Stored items
Content starts

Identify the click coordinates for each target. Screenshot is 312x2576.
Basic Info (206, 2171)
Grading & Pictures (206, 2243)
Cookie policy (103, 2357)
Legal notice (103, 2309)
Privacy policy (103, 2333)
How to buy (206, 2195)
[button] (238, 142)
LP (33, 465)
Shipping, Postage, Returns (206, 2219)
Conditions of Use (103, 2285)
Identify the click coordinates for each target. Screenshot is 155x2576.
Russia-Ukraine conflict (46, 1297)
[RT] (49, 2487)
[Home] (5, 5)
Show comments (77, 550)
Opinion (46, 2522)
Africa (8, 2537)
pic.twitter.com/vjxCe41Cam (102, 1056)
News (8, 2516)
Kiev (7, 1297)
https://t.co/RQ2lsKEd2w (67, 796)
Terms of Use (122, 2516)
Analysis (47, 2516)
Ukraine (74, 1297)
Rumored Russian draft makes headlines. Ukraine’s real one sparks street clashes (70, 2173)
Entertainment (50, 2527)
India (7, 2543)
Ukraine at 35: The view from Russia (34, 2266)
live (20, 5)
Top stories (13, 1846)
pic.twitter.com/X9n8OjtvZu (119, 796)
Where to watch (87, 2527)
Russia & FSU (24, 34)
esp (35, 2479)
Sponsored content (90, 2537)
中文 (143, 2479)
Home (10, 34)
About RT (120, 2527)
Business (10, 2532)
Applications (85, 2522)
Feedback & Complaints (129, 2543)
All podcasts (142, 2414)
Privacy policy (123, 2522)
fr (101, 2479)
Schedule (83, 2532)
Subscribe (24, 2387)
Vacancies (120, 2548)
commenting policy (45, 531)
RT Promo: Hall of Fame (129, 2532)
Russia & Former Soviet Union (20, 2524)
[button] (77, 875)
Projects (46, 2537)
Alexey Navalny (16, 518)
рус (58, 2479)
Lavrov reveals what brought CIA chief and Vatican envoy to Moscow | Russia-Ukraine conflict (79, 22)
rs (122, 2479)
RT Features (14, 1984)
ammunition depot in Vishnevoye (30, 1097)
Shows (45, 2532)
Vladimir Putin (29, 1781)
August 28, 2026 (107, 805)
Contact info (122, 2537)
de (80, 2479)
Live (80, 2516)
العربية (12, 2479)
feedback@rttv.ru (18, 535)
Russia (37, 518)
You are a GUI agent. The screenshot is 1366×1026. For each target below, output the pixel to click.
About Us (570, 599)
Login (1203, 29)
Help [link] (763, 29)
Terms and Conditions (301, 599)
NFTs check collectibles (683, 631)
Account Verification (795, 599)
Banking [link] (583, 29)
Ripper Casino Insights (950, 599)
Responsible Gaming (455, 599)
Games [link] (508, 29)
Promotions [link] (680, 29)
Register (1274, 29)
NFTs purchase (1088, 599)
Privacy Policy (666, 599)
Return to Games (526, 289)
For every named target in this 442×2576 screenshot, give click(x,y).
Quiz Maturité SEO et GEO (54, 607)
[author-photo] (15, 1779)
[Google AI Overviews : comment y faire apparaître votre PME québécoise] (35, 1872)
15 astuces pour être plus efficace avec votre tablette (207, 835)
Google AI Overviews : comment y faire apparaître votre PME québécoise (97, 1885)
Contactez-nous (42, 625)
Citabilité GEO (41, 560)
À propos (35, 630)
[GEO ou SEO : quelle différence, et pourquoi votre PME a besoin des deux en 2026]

Content ends

__Task item__
All the data above should be set down a second time, exactly.

__Exercise output__
Identify the click coordinates for each target. Screenshot is 312x2576.
Basic Info (206, 2171)
Grading & Pictures (206, 2243)
Cookie policy (103, 2357)
Legal notice (103, 2309)
Privacy policy (103, 2333)
How to buy (206, 2195)
[button] (238, 142)
LP (33, 465)
Shipping, Postage, Returns (206, 2219)
Conditions of Use (103, 2285)
Identify the click coordinates for each target. Screenshot is 155x2576.
Russia-Ukraine conflict (46, 1297)
[RT] (49, 2487)
[Home] (5, 5)
Show comments (77, 550)
Opinion (46, 2522)
Africa (8, 2537)
pic.twitter.com/vjxCe41Cam (102, 1056)
News (8, 2516)
Kiev (7, 1297)
https://t.co/RQ2lsKEd2w (67, 796)
Terms of Use (122, 2516)
Analysis (47, 2516)
Ukraine (74, 1297)
Rumored Russian draft makes headlines. Ukraine’s real one sparks street clashes (70, 2173)
Entertainment (50, 2527)
India (7, 2543)
Ukraine at 35: The view from Russia (34, 2266)
live (20, 5)
Top stories (13, 1846)
pic.twitter.com/X9n8OjtvZu (119, 796)
Where to watch (87, 2527)
Russia & FSU (24, 34)
esp (35, 2479)
Sponsored content (90, 2537)
中文 (143, 2479)
Home (10, 34)
About RT (120, 2527)
Business (10, 2532)
Applications (85, 2522)
Feedback & Complaints (129, 2543)
All podcasts (142, 2414)
Privacy policy (123, 2522)
fr (101, 2479)
Schedule (83, 2532)
Subscribe (24, 2387)
Vacancies (120, 2548)
commenting policy (45, 531)
RT Promo: Hall of Fame (129, 2532)
Russia & Former Soviet Union (20, 2524)
[button] (77, 875)
Projects (46, 2537)
Alexey Navalny (16, 518)
рус (58, 2479)
Lavrov reveals what brought CIA chief and Vatican envoy to Moscow | Russia-Ukraine conflict (79, 22)
rs (122, 2479)
RT Features (14, 1984)
ammunition depot in Vishnevoye (30, 1097)
Shows (45, 2532)
Vladimir Putin (29, 1781)
August 28, 2026 (107, 805)
Contact info (122, 2537)
de (80, 2479)
Live (80, 2516)
العربية (12, 2479)
feedback@rttv.ru (18, 535)
Russia (37, 518)
You are a GUI agent. The screenshot is 1366×1026. For each target below, output the pixel to click.
About Us (570, 599)
Login (1203, 29)
Help [link] (763, 29)
Terms and Conditions (301, 599)
NFTs check collectibles (683, 631)
Account Verification (795, 599)
Banking [link] (583, 29)
Ripper Casino Insights (950, 599)
Responsible Gaming (455, 599)
Games [link] (508, 29)
Promotions [link] (680, 29)
Register (1274, 29)
NFTs purchase (1088, 599)
Privacy Policy (666, 599)
Return to Games (526, 289)
For every named target in this 442×2576 screenshot, give click(x,y).
Quiz Maturité SEO et GEO (54, 607)
[author-photo] (15, 1779)
[Google AI Overviews : comment y faire apparaître votre PME québécoise] (35, 1872)
15 astuces pour être plus efficace avec votre tablette (207, 835)
Google AI Overviews : comment y faire apparaître votre PME québécoise (97, 1885)
Contactez-nous (42, 625)
Citabilité GEO (41, 560)
À propos (35, 630)
[GEO ou SEO : quelle différence, et pourquoi votre PME a besoin des deux en 2026]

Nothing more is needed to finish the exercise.